I want help..i need help.
but, its hard.
I love Thursday.
FUCK
school = no fun
school = good grades..for once
dresden dolls seem to make me happy today..not many things have done that today.
serves you right for kissing little girls
well i made a bad decision.
and did something i shouldnt have done.
my entire body was numb
i felt no pain
and i had no personality
i was emotionless
and my boyfriend thought i was mad at him...until i told him what i had done...he was relieved...cause he thought i was gonna break up with him
he told me...that i shouldnt have done what i did...and that it made him sad that "a pretty little girl whos boyfriend is in love with her would hurt herself"
it made my insomnia worse
and gave me really bad stomach pains
and it made my heart beat fast
PS DRUGS ARE BAD
im sorta...upset in a way
my boy pretty much wanted me gone today..not around..i hope he doesnt want to take a break already..cause i mean..if he does that..ill be pretty upset..cause i havent done anything.

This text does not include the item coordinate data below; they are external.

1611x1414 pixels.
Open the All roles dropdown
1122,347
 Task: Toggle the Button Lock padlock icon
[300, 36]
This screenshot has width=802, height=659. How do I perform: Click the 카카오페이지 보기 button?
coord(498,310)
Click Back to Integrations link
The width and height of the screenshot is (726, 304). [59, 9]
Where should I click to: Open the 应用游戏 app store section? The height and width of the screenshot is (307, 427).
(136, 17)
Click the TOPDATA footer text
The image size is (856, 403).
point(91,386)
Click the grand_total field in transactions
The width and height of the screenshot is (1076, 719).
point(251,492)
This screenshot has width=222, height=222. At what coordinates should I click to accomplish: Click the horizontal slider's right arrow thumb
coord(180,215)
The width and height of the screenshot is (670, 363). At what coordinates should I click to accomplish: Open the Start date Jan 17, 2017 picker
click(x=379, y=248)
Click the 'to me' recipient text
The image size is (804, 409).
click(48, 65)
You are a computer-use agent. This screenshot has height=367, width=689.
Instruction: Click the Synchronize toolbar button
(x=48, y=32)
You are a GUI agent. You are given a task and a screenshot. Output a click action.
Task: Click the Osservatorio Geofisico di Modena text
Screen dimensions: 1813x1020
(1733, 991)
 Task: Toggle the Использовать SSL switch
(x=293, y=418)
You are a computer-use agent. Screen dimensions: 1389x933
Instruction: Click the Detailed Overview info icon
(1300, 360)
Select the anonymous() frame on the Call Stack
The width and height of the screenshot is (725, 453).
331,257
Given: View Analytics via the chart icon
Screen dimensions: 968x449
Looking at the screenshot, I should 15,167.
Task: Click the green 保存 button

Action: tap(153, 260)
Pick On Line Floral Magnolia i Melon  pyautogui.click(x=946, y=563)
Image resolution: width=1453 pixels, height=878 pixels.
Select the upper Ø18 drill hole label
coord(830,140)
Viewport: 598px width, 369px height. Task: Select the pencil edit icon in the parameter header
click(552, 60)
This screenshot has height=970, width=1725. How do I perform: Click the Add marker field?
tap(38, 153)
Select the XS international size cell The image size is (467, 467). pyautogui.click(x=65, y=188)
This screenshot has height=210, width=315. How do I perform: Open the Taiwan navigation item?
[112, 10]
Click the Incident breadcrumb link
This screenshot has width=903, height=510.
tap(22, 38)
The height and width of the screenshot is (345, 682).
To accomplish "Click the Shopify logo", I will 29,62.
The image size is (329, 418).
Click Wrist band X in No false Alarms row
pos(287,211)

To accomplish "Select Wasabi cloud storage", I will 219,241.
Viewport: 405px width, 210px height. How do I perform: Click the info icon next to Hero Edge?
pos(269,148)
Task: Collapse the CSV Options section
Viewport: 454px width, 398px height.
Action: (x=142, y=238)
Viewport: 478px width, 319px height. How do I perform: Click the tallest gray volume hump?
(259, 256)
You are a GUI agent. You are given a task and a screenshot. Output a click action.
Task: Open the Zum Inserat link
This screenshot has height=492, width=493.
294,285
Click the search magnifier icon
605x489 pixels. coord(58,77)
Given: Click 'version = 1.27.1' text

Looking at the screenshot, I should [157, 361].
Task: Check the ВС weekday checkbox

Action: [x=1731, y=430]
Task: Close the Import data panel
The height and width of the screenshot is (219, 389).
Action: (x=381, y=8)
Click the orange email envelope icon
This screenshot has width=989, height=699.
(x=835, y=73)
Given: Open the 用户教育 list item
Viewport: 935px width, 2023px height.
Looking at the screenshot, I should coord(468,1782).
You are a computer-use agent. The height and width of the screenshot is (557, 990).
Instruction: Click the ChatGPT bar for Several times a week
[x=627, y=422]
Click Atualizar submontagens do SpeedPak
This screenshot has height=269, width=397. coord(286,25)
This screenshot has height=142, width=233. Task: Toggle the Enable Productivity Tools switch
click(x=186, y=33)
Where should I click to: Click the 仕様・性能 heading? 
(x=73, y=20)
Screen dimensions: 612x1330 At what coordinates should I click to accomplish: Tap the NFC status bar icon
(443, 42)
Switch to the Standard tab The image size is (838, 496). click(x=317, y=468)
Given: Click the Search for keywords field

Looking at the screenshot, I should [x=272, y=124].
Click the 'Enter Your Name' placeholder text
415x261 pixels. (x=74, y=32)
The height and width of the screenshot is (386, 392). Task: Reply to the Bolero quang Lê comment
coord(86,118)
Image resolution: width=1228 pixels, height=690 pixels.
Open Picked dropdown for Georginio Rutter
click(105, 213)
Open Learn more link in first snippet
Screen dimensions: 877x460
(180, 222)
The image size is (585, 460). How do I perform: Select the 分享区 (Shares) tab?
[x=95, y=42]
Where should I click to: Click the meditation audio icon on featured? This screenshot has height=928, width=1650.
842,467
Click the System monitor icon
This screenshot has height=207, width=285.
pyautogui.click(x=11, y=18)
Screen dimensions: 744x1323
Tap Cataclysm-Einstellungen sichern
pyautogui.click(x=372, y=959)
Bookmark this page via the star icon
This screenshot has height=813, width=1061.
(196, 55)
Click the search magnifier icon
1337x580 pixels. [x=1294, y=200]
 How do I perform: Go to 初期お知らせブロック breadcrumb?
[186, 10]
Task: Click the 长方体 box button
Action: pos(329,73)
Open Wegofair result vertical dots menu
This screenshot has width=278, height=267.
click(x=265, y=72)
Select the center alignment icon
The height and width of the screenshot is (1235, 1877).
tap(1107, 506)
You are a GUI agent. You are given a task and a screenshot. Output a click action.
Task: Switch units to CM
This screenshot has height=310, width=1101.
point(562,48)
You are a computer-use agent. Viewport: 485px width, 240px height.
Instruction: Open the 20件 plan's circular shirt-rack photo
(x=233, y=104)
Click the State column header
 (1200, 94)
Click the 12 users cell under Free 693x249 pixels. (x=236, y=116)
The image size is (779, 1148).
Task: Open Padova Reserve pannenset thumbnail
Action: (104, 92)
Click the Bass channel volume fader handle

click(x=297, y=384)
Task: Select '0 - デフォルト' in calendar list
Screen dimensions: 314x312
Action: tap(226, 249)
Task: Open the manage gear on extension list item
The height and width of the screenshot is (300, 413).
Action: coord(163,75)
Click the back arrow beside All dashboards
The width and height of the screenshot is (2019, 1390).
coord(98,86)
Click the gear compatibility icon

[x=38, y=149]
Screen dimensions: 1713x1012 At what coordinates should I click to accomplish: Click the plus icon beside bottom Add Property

im just gonna wait it out..see what happens pretty much.
good thing he cant read this...he doesnt even know i have one of these...good thinggggg
even his mother said how rude it was...but whatever..
maybe im just in a bad mood tonight or something
i hope he doesnt want to hang out tomorrow, cause i dont think i want too
sorta upset...need to be with my wifey lauren
fear before makes me so happy
maybe i am just thinking the wrong thing and its not even what he thinks?
idk.
i have possesion all over my mind tonight. its such a wonderous thing to think of.
being taken over by demons...crazy
dont ask why i am thinking about it
im trying to keep up with this thing...but there is nothing exciting about this thing anymore. i could always re-decorate it..and write everyday..but i barely get comments anymore hint hint
ive been with my boyfriend for 6 weeks now..i really like him. i think me and him will be together for a while. i was over at his house the other day..and well..i have hickies on my neck...and i dont know how to hide them or cover them up. i dont think my parents have noticed yet...ive been wearing turtle necks and stuff..ive tried cover up...but it sucks. any suggestions?
my dog is hilarious..he is sleeping in the wierdest position i have ever seen..i cant explain it really..you just have to see it..haha its great..hes so cuteeeee
my wifey got her license, its pretty wonderful..we get to drive around without parents behind us the entire time.
yayyyyyy
you scratched my CD! you picked it up in broad daylight and you scratched it!
bye loves
my boyfriend [who i have been with for almost 6 weeks now...this sunday] wants me to spend new years with him.
of course, i have no problem with that at all.
except, hes going to spend it with his family...and he wants me to go.
his ENTIRE family.
i will be a mess, i cant be around big groups of people i dont know...because...i feel very insecure and nervous.
im terrified..so i will probably back out of it.
im a horrible girlfriend.
but i dont want to meet his entire family...cause..they will notice that im not talking and put the spot light on me and i hate it when that happens. terrifying.
me + backingout = safety
so i think im just gonna have some friends over for new years, it should be good.
me + cassie + lauren + DDR = LMFAO
it will be interesting
we will be falling on our asses
im gonna try and get steven to come over here..but i dont want him to ditch his family for me..cause i would feel like a Beeotch.
hm.
what do you think?
im sick today.
sadly.
it sucks
my body is trembling and weak
my parents are being parents and making eat...but im not hungry.
but im happy they made me eat, cause i feel alot better...but im still sick. plus of the vitamin pills they made me take.
i didnt get to hang out with my boi today.
i havent kept track of how long i have been going out with him
but i think i wrote down when he asked me out on here..
so thats good.
got to go, i have a headache
bye
i just watched king kong
it was pretty good
i watched it with my lovely steven
and his family
at the movies
exciting eh?
they are such nice people.
i bought steven a FFTL hoodie, its hellcute.
he bought THE BLED shirt and THE USED poster
hes adorable and makes me happy
i still have to paint my father a picture for christmas...damnit. ill do it tomorrow...but i have no clue what to make him.